= Komafest =

2012 urban art event in Vardø, Norway

Komafest was an urban art and graffiti event organized in Vardø, Norway. Tens of mostly abandoned buildings were decorated by international artists in the period 5–21 July 2012, culminating in a grand opening and a guided town tour attended by hundreds.

The event was curated by noted Norwegian urban artist Pøbel. Participating artists were Stephen Powers (United States), "Vhils" (Portugal), "Roa" (Belgium), Atle Østrem (Norway), "Ethos" (Brazil), "E. B. Itso", "Husk mit navn" (both Denmark), "Horfe", Ken Sortais, "Remed" (all France) and Conor Harrington (Ireland).

==Background==
Vardø is Norway's north-easternmost town, located in Vardø Municipality in Finnmark county. Traditionally a vibrant fishing community, the town's population halved between the 1960s and 2000s. As per 2012, depopulation had balanced out and Vardø had 2,122 inhabitants. Because of the population decline, Vardø was left with many empty buildings in various stages of disrepair. Pøbel wanted to organize a larger scale continuation of the "Getto spedalsk" ("Ghetto leperous") project, where he and collaborator Dolk painted abandoned buildings in at the Lofoten islands.

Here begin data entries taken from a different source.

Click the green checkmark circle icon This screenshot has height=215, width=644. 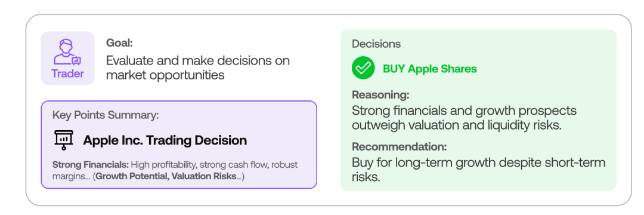click(x=363, y=68)
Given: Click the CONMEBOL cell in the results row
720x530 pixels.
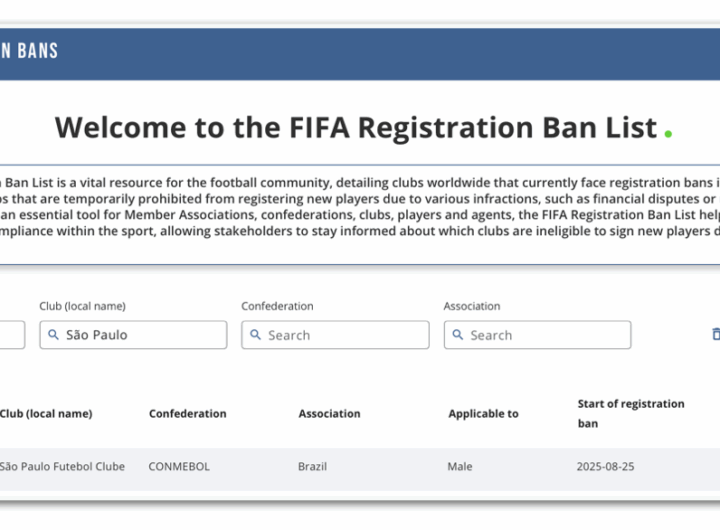Looking at the screenshot, I should coord(179,466).
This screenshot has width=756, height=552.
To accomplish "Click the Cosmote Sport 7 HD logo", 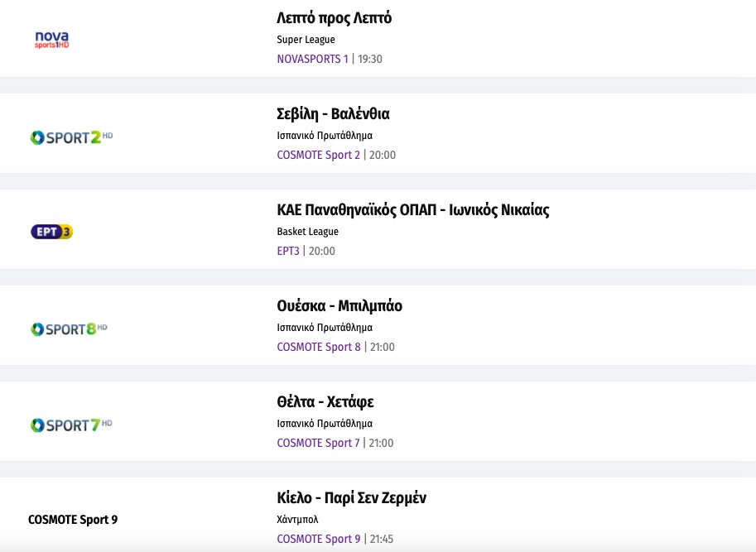I will (70, 425).
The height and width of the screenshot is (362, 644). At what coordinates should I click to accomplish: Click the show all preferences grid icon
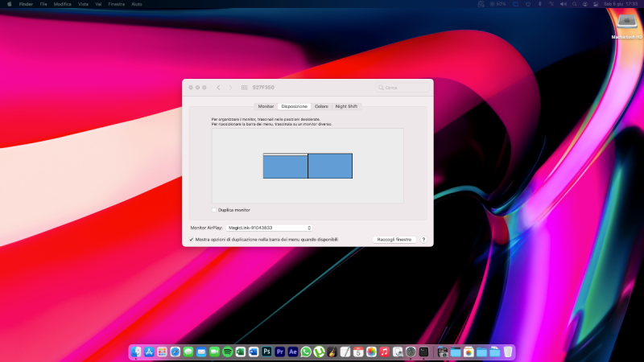[243, 87]
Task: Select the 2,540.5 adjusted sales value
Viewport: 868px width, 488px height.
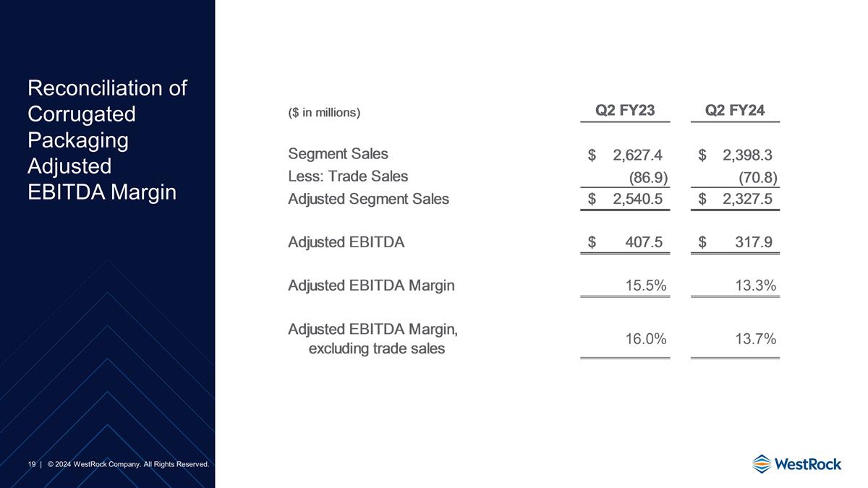Action: coord(637,200)
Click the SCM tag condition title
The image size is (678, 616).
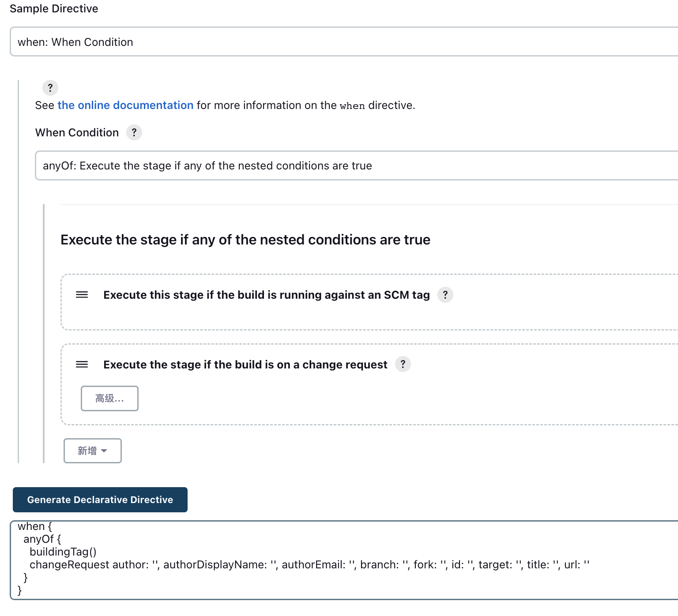click(267, 295)
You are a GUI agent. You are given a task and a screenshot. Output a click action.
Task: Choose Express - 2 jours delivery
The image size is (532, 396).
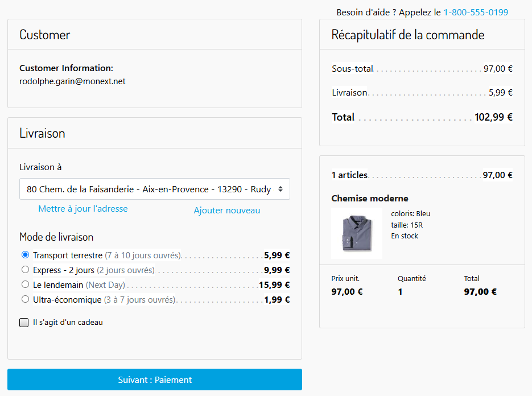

After securing the cooperation of local developers in spring 2012, the project started getting permission from individual property owners to decorate buildings. The name "Komafest" plays on the notion of the houses being roused from their sleep by the activity.

==The festival==
Although substantial financing had been secured from, among others, the Northern Norway Artists' Centre, much of the daily activity relied on volunteer work and free use of privately owned heavy equipment, including lifts and cranes. "Pøbel" himself insisted the festival was as much about the locals and the town as it was the art, saying he hoped that the festival would be a catalyst for renovation and increased enthusiasm for local history. Early on, the 100-year-old municipal cinema, closed for over 20 years and used as a warehouse, was cleared and used to host a lecture by author Tristan Manco and screen street art films.

After the opening weekend, the festival secured financing, equipment and political permission to realise the long-planned idea of planting an old bus next to the underwater tunnel that leads to Vardø. The bus was previously used to transport families and their belongings out of Vardø during the era of mass de-population.